10.) Donald “Duck” Dunn (Booker T & the MGs/Studio bassist) – A man who knew his way around 4 strings and a fretboard, Dunn held down the low end of some of the greatest rock and soul hits of his time. As a founding member of Booker T & the MGs, the STAX/Atlantic house band, he played on tunes like “Green Onions” (Booker T & the MGs); “Sitting on the Dock of the Bay” (Otis Redding); “Born Under a Bad Sign” (Albert King); “Ain’t No Sunshine” (Bill Withers); “Soul Man” (Sam & Dave) along with a myriad of others – Not to mention that he’s the cool corncob pipe smoking bass player in the original Blues Brothers Band. There can’t be an all-time bass player list without Donald “Duck” Dunn. That would be ridiculous.
9.) Gezzer Butler (Black Sabbath) – From the band that brought heavy metal to the world, Geezer Butler has had Sabbath fans throwing devil horns in the air since their 1970 self-titled debut album. Butler’s bass licks paved the way for all metal bassists that would come after him. You can hear his influence in the playing of modern metal guys like Bob Daisley (Ozzy Osbourne/Uriah Heap), Frank Bello (Anthrax), and Cliff Burton (Metallica). Just for good measure click below and check out the sick bass intro that he lays down for “N.I.B.”
8.) Jack Bruce (Cream) – The man my #9 pick (Geezer Butler) chose as his main influence. Despite being in a band with 2 other huge musicians, (Eric Clapton on guitar and Ginger Baker on drums) he not only held his own but was able to rise to the top on many occasions stealing the spotlight for himself. But for bass players it’s not necessarily the solos they are judged on but how they hold down the rhythm while their band is cooking. If you hold up Jack Bruce in this light he is amazing. Case in point – Listen to the song “Crossroads” and at the midpoint of the song when Clapton tears into his ripping blues solo, Bruce is all over his fretboard supporting and sometimes leading what Clapton does. Well done Mr. Bruce.
7.) Paul McCartney (Beatles/Wings/Solo) – One half of the most prolific songwriting duo in popular music history, Lennon/McCartney, his catalog alone is so long you could probably get through “Atlas Shrugged” before you got through his complete works. His playing is diverse and ranges many styles allowing him to explore his instrument while still churning out hit after hit. My favourite McCartney flavour is from the song “Think For Yourself” off of the album “Rubber Soul”. While you are listening keep in mind that the main ‘guitar’ tone you’re hearing is Paul McCarney’s bass with a fuzz tone on it – not George Harrison’s guitar. Well ahead of his time.

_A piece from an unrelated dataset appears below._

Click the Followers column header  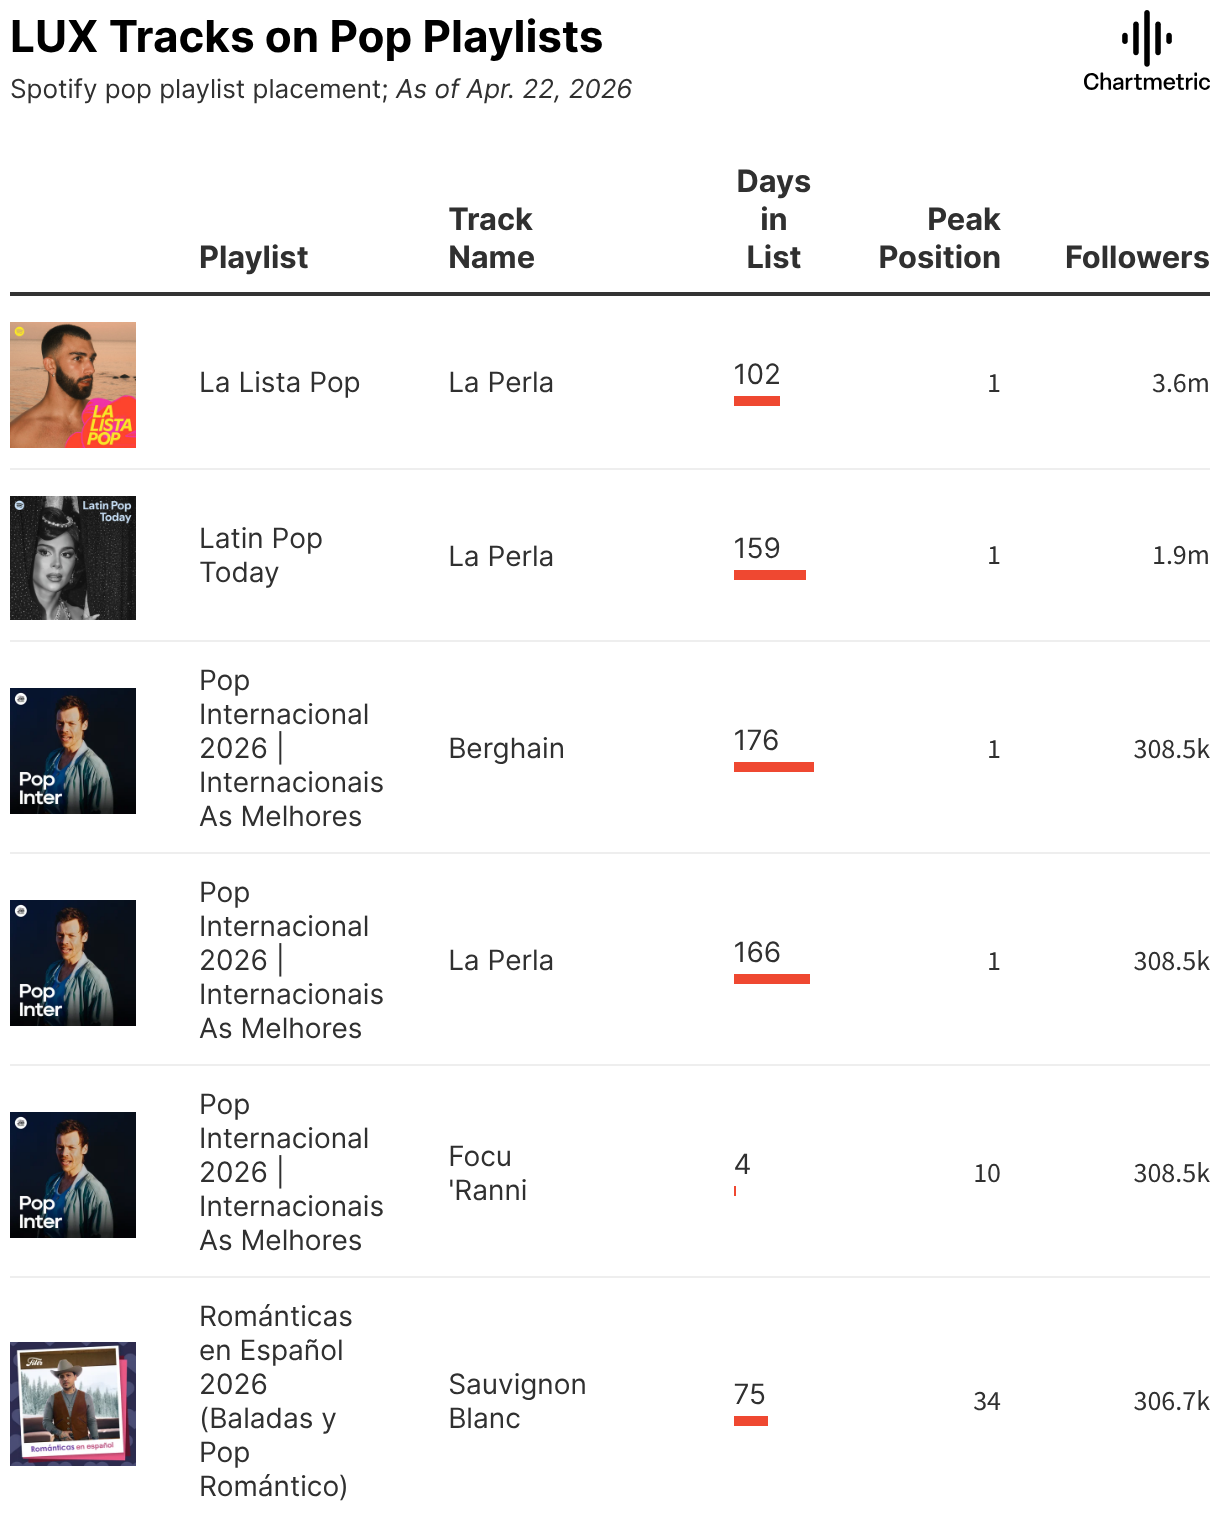(x=1136, y=257)
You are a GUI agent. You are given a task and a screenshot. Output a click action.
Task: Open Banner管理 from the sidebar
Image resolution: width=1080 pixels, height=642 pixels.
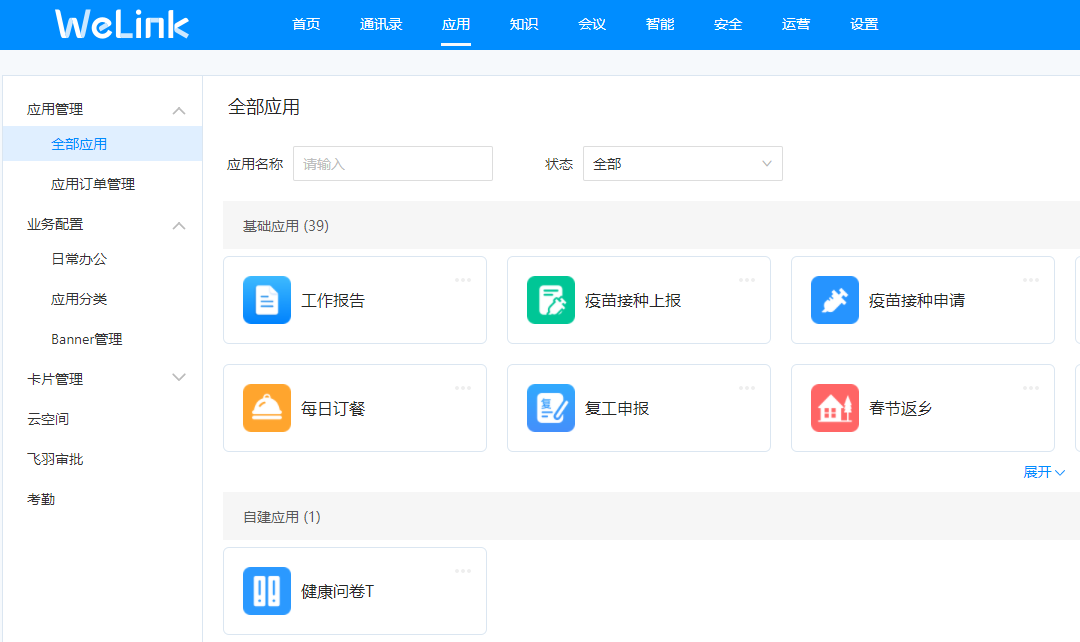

6.) Les Claypool (Primus) – The master of the six string fretless bass, no one does it like Les. The first time I heard this guy was when a friend of mine brought over the album “Sailing the Seas of Cheese” and put on the song “Jerry Was A Race Car Driver”. Blew my mind. The guy turns his bass into a syncopated rocket capable of thumping some of the most complex riffs imaginable. His biggest influence is Geddy Lee of Rush and it shows with his ability to lead his band on bass AND lead vocals. He also wrote and performed the South Park theme song with his band. He’s out there on the fringe and you may not even dig his tunes, but the man’s level of both talent and skill are undeniable.